Right now, if something happens that prevents a destination object from saving (particularly SQL errors like integrity constraint violations), all we're able to save in the messages table for the most part is "New object was not saved, no error provided". We should set an error handler at the beginning of Migrate::import, which will call Migrate::saveMessage for notices and throw an exception for anything else.

Comments

mikeryan’s picture

Status: Active » Needs work

Well, the basic concept works, but the primary motivation here doesn't - db exceptions are caught and rerouted to the watchdog via a "logging callback". We can set such a callback, but because the callback is called as a variable function rather than via call_user_func(), we can't make the callback a class method, it needs to be a straight function.
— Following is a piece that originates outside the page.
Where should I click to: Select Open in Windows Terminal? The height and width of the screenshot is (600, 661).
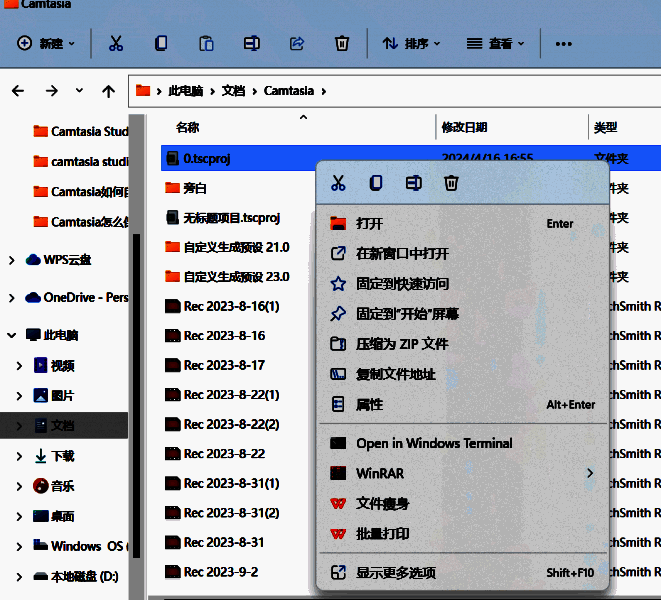coord(434,443)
When I have a chance, I'll see if I can submit a core patch making logging callbacks proper PHP "callback" types, called via call_user_func().

mikeryan’s picture

mikeryan’s picture

Status: Needs work » Fixed

Long since fixed.

mikeryan’s picture

Assigned: Unassigned » mikeryan
Status: Fixed » Active
mikeryan’s picture

We can catch these in hook_watchdog(), which may be a more general way to pick up errors anyway, but it has to be able to figure out the Migration instance that resulted in the call. Perhaps scan all migrations for processing == TRUE?

mikeryan’s picture

Status: Active » Fixed

Final issue addressed by Migration::currentMigration().

Status: Fixed » Closed (fixed)

Automatically closed -- issue fixed for 2 weeks with no activity.

pengo’s picture

I'm still getting "New object was not saved, no error provided" on a file migration (migrate 7.x-2.5+32-dev). Struggling to debug.